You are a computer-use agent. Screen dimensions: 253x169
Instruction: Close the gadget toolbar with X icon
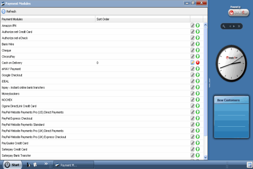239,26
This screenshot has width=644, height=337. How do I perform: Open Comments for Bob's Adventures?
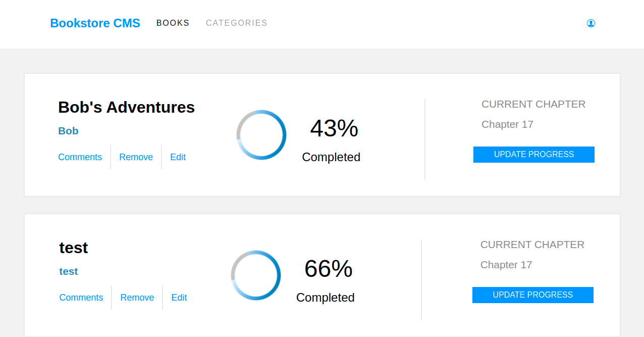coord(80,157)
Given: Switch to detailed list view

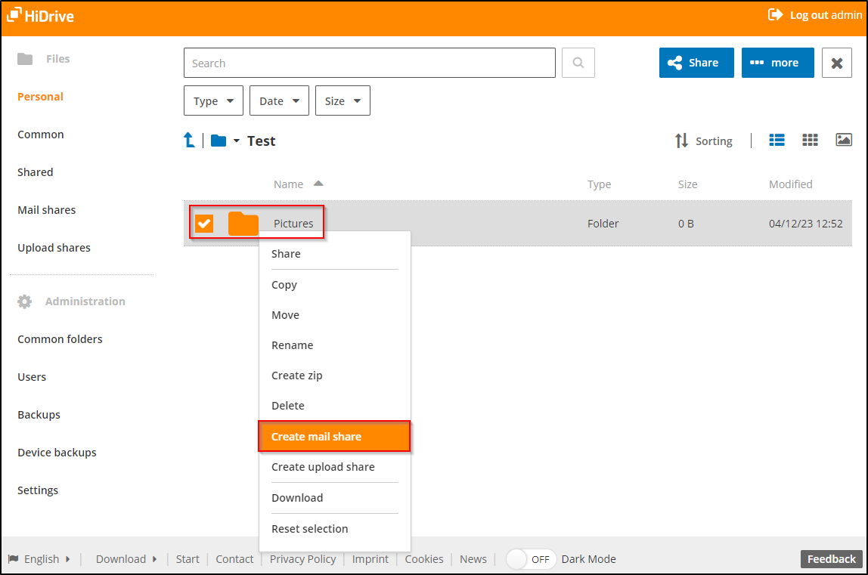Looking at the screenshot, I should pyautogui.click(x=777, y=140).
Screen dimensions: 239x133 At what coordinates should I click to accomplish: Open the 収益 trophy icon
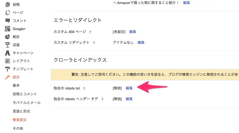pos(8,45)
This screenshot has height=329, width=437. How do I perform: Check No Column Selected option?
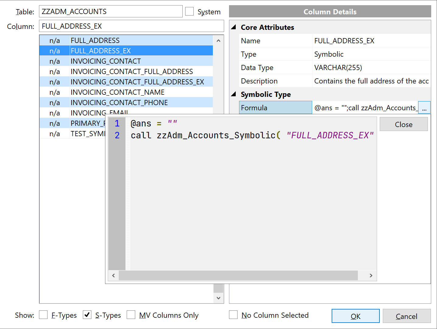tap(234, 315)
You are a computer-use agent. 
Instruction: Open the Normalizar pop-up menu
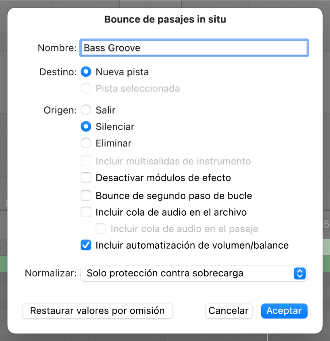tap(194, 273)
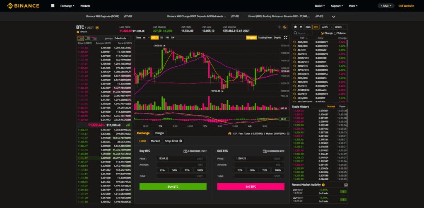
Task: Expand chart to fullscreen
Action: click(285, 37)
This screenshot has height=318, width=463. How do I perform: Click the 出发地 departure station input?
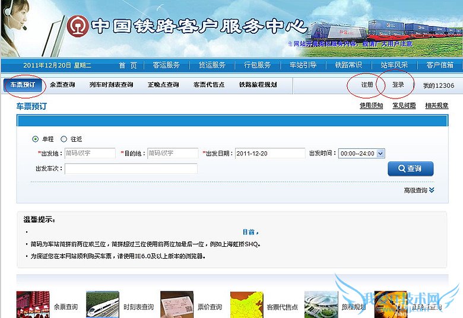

==*==

Problem description:
Lines above with "computer" in them are the ones to copy.

Result of this exercise:
You are a computer-use agent. Screen dimensions: 253x169
You are a computer-use agent. 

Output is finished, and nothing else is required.